■ **Extract**:
================

What once looked like a predictable outcome in Colombia’s forthcoming presidential elections has recently turned into a tight race that pundits say is too close to call.

The comfortable lead that presidential frontrunner and former defense minister, Juan Manuel Santos, once enjoyed in the polls is fading fast.

That’s largely due to the surge of Antanas Mockus, a former university rector, philosopher and two-time mayor of Bogotá, who just a few weeks ago was trailing in the polls with little more than 9 percent of the intended vote.

Now Mockus garners around 38 percent of the vote, according to a poll published yesterday. This is a clear advantage over his main rival, Santos, who has about 29 percent of the intended vote. And many believe his meteoric rise will last until polling day on May 30.

================

■ **Data segment**:
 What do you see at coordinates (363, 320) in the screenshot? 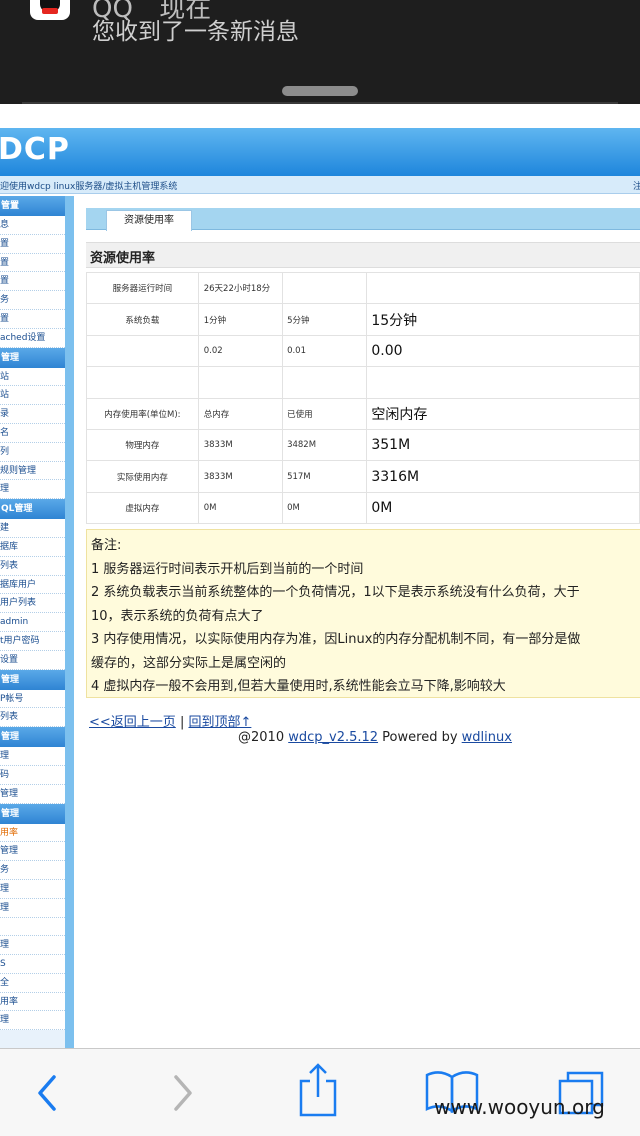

================

■ **Required action A**: Summarize the excerpt on Colombia's presidential race in two sentences.
■ **Required action B**: From the excerpt on Colombia's presidential race, transcribe word for word the stretch from "That’s largely due" through "day on May 30.".

■ **Task result A**: Colombia's presidential race, whose outcome once seemed predictable, has become too close to call as the poll lead of former defense minister Juan Manuel Santos fades fast. This is largely due to the surge of Antanas Mockus, a former Bogotá mayor who had little more than 9 percent a few weeks ago and now has around 38 percent to Santos's roughly 29 percent, and many believe his rise will last until polling day on May 30.

■ **Task result B**:
That’s largely due to the surge of Antanas Mockus, a former university rector, philosopher and two-time mayor of Bogotá, who just a few weeks ago was trailing in the polls with little more than 9 percent of the intended vote.

Now Mockus garners around 38 percent of the vote, according to a poll published yesterday. This is a clear advantage over his main rival, Santos, who has about 29 percent of the intended vote. And many believe his meteoric rise will last until polling day on May 30.